Texas Book Festival Inspires Generations of Future Readers


Photo courtesy of The Texas Book Festival

Xander Christou, Staff Writer

The last weekend of October, I’m always busy for the entire weekend. Every year, the Capitol grounds and Congress close for a weekend and are prepped for the biggest celebration of literature in the entire state; hundreds of authors fly in for panels and thousands of readers congregate under white tents full of books. After 23 years, the Texas Book Festival has become an important celebration of the printed word and connected readers to authors big and small.


This year, I started my day at Cecile Richards’ session, the kick-off event for the festival, where she talked about her activism and continuing her mother Ann Richards’s legacy. Richards’s years as the president of Planned Parenthood and fights for equality have made her an icon for many, and as she concluded her session she received a standing ovation from the crowd.


Next, I walked a good way to the YA (Young Adult) HQ tent. There, I sat and watched the “Tough Times at Ridgemont High” panel, with the amazing Brendan Kiely and Guadalupe Garcia McCall among others. This panel was one of the best I’ve ever been to; they discussed societal problems that we face, which inspired their books, including persecution, toxic masculinity, and drug addiction. While the topics are heavy, they handled them with care and inspired the audience to create change.


Returning back to my starting spot, I came just in time to listen to Jacqueline Woodson’s conversation. She spoke about the need for representation in literature and how specifically in schools, kids should be given modern, diverse literature to pair with classics they read to hear from other points of view. As the National Ambassador for Children’s Literature and a prolific, impactful author, Woodson continues to tell ground-breaking and timely stories, like the National Book Award-winning Brown Girl Dreaming.
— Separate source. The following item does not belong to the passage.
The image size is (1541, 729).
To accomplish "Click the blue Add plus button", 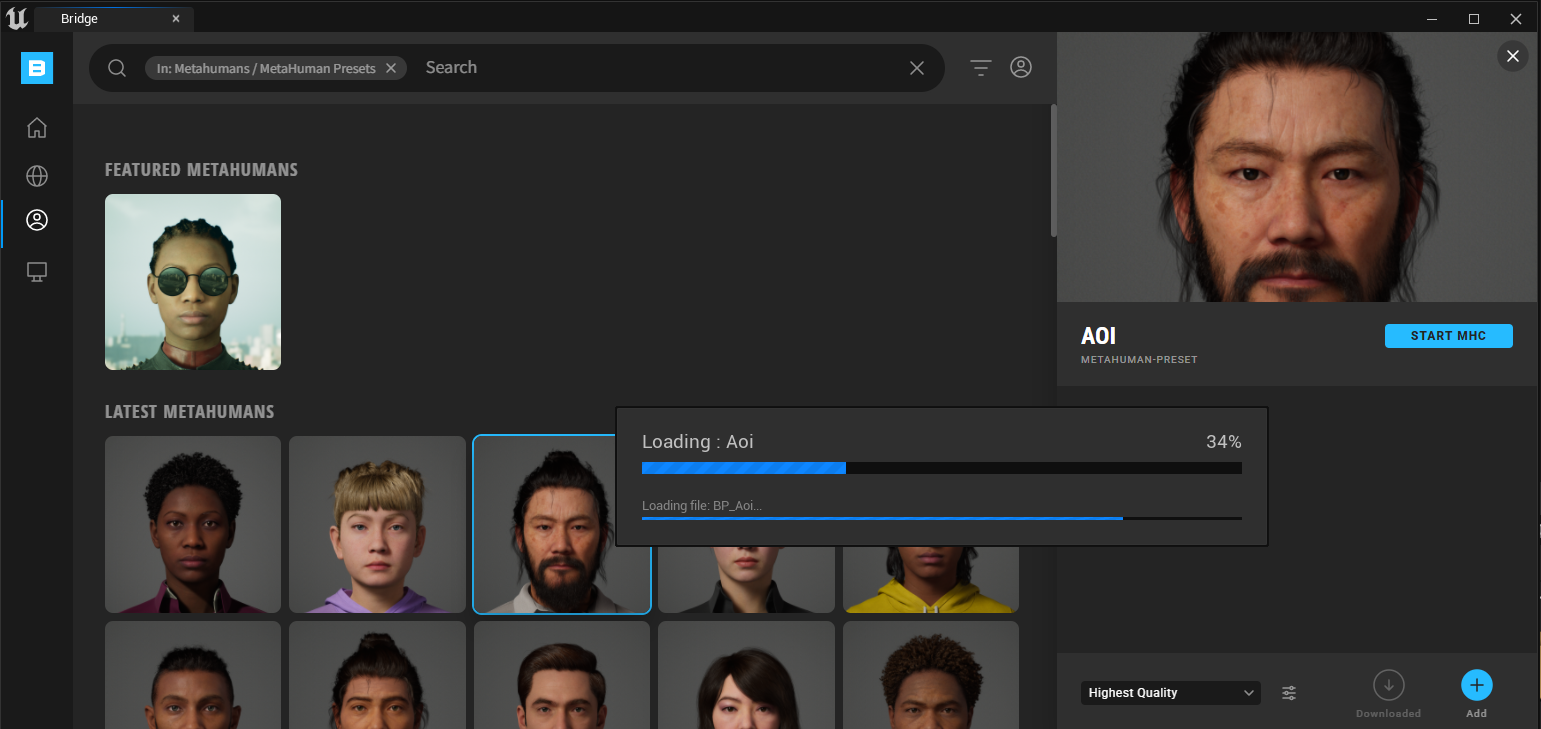I will [x=1476, y=685].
Hustling to the next session, I entered the Kirkus Reviews tent where Mary Pope Osborne and Natalie Pope Boyce, the authors of the Magic Tree House series and the Fact Tracker companions, had already drawn a crowd. I claimed a spot towards the front side of the tent, and when Mary Pope Osborne stepped in front of me, I couldn’t help but stand still in shock. She was one of my childhood heroes, and those books had a huge impact on me growing up. They talked about their newest installment, about the Galveston Hurricane in 1912, and got me excited for their upcoming book about narwhals set in Greenland. I took pictures with them and got my books stamped. The last event of the day was a YA Trivia panel that I helped run with the Teen Library Council from the Central Library. It was a great event for teens who love to read.
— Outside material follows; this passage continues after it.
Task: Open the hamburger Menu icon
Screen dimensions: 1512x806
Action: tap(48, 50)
The next morning I attended V.E. Schwab and John Scalzi’s science fiction panel, which was helpful with writing tips. Schwab insisted that if you aren’t passionate about what you are writing, there’s no point in writing it. The final event of the Texas Book Festival was at the Long Center; Pete Souza, Obama’s head photographer, talked about his new book Shade, which contrasts Obama and Trump’s presidencies. His presentation was powerful and had many people reminiscing and emotional. When his session wrapped up to massive applause, I packed up my bags for the weekend and headed home.
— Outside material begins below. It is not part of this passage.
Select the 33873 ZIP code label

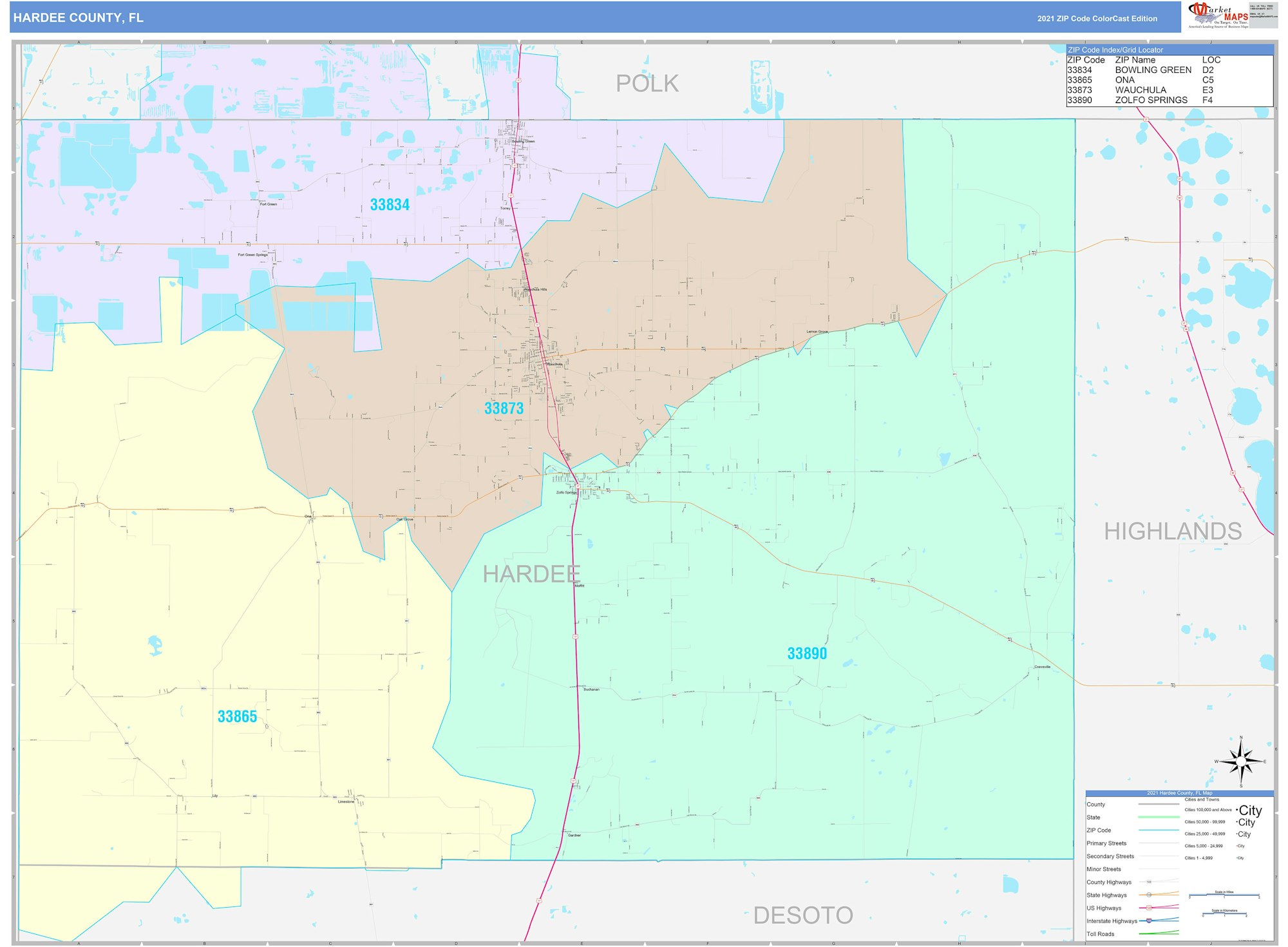click(x=504, y=408)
The weekend was exhausting; running around with bags of books is an acquired skill, but definitely well worth it. This year’s festival was a fantastic celebration of books that ran smoothly and had a great selection of authors and panels for everyone. This festival truly reflects that “everything is bigger in Texas”. From the huge turnout to the magnitude of the festival, the Texas Book Festival shows that Austin still cares about literature, which gives me hope for children in the future.